Interestingly, the initial group of co-operators dies out, but the *remaining defectors gradually mellow* until they are playing with slightly above .5 chance of co-operating (as indicated by the light orange color). Unlike one-shot Prisoner’s Dilemma (in which the only Nash equilibrium is mutual defection), the existence of gradual mutation seems to allow natural selection to slowly ‘rachet up’ the level of co-operation.

# Background

### About evolutionary spatial game theory

Evolutionary spatial game theory is a type of model in which ‘agents’ on a grid compete with their neighbors according to different strategies – this is the “spatial” part.
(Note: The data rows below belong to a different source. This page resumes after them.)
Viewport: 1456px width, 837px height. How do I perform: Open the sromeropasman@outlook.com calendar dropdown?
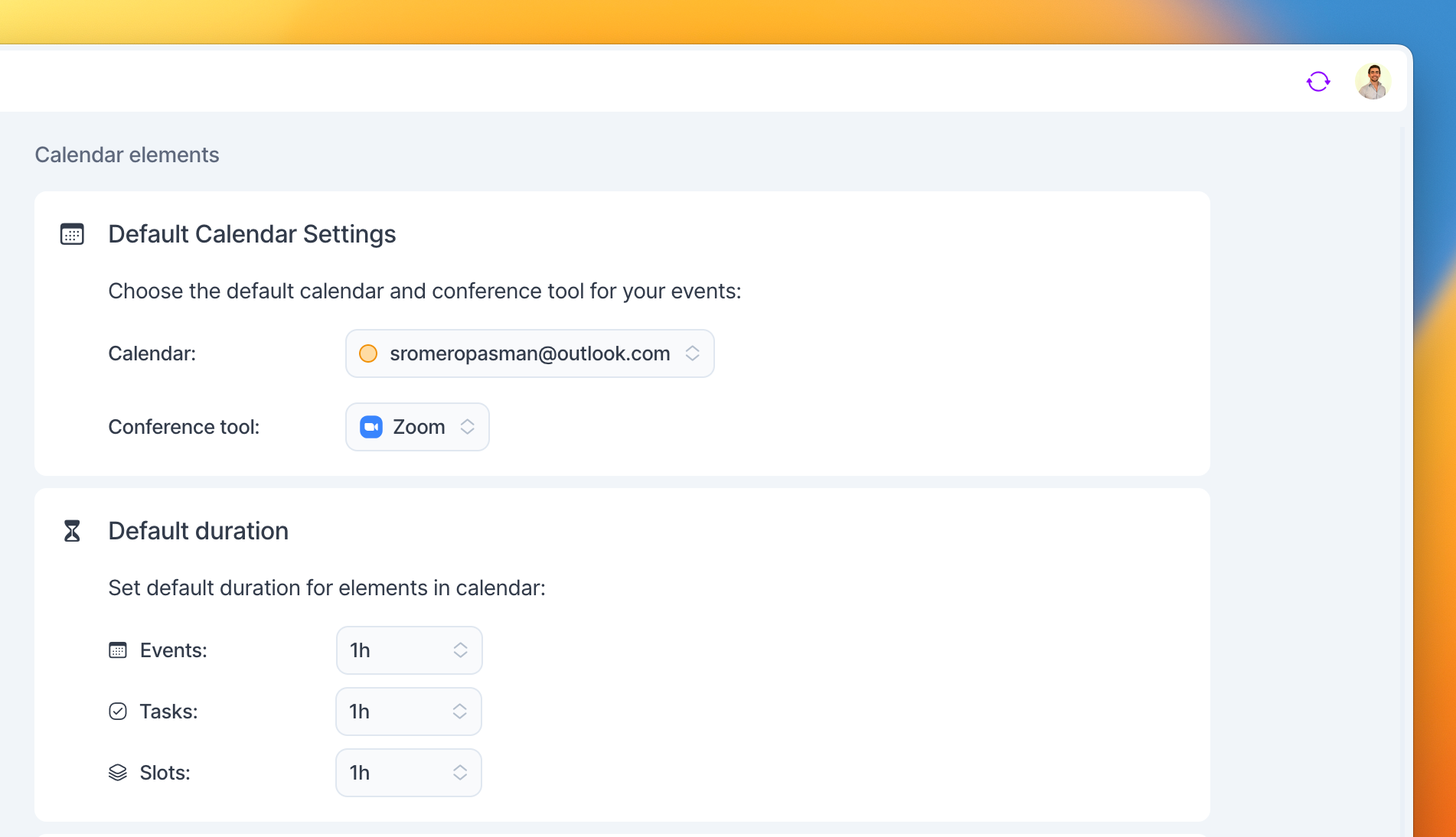pos(529,353)
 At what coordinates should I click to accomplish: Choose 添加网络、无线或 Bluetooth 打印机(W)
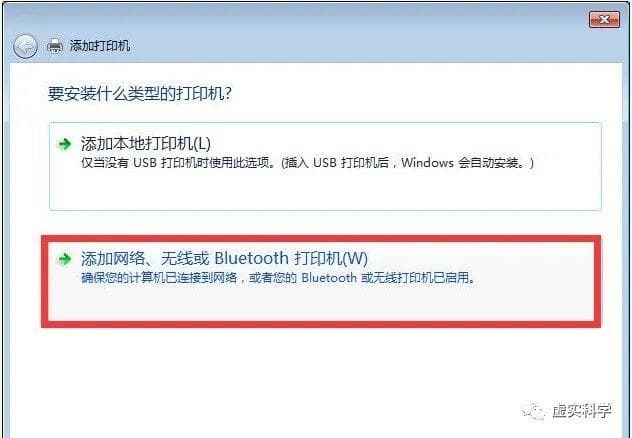point(225,258)
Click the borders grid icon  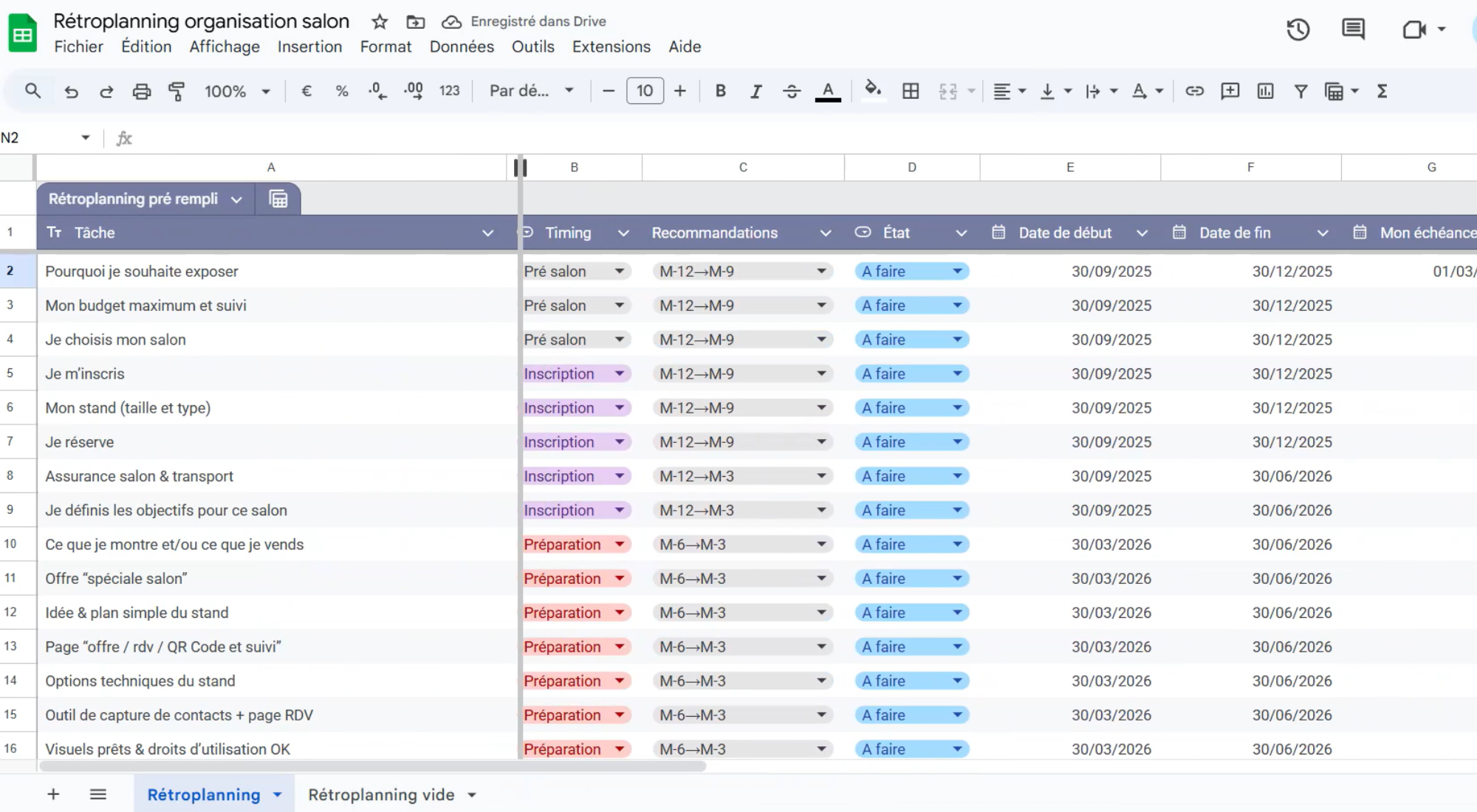pyautogui.click(x=911, y=91)
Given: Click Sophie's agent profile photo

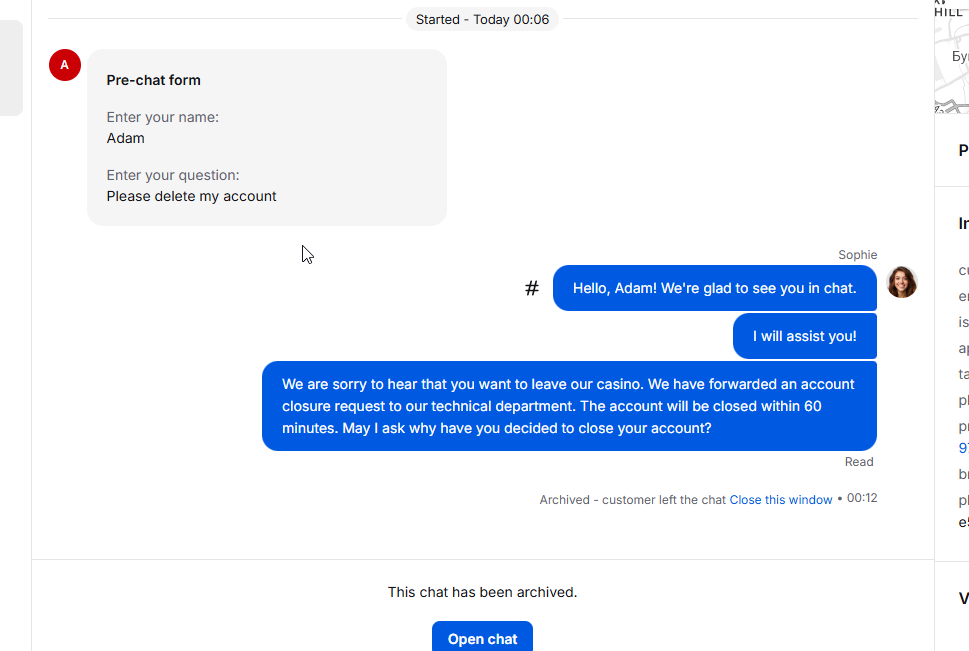Looking at the screenshot, I should point(902,282).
Successful agents spread their strategies to their neighbors according to the degree of their relative success – this is the “evolutionary” part. The key point is that there are two things going on: there are agents playing games with each-other, and then there is the “meta-game” of natural selection acting on those agents themselves.

### About the **SGT** package

**SGT** is a Mathematica package to unlock effortless explorations in evolutionary spatial game theory. Using **SGT**, you can setup, conduct and visualize experiments using a small number of functions and symbolic expressions to specify the initial distribution of agents, the topology of the grid, the strategies the agents employ, the payoff structure of the games they play, the rules used to update the agents and apply natural selection, whether and how mutation occurs, whether agents have access to more or less information about their opponents, and whether their success depends on global as well as local properties.

### Why *Mathematica*?

Mathematica is a closed platform but on the other hand a very powerful tool for prototyping and building algorithms. The excellently designed core functional language, the support for graphics production and export, and finally the myriad built-in data analysis and visualization algorithms make this a very productive environment to do science in. The notebook document format is also the perfect type of interface to do exploratory work.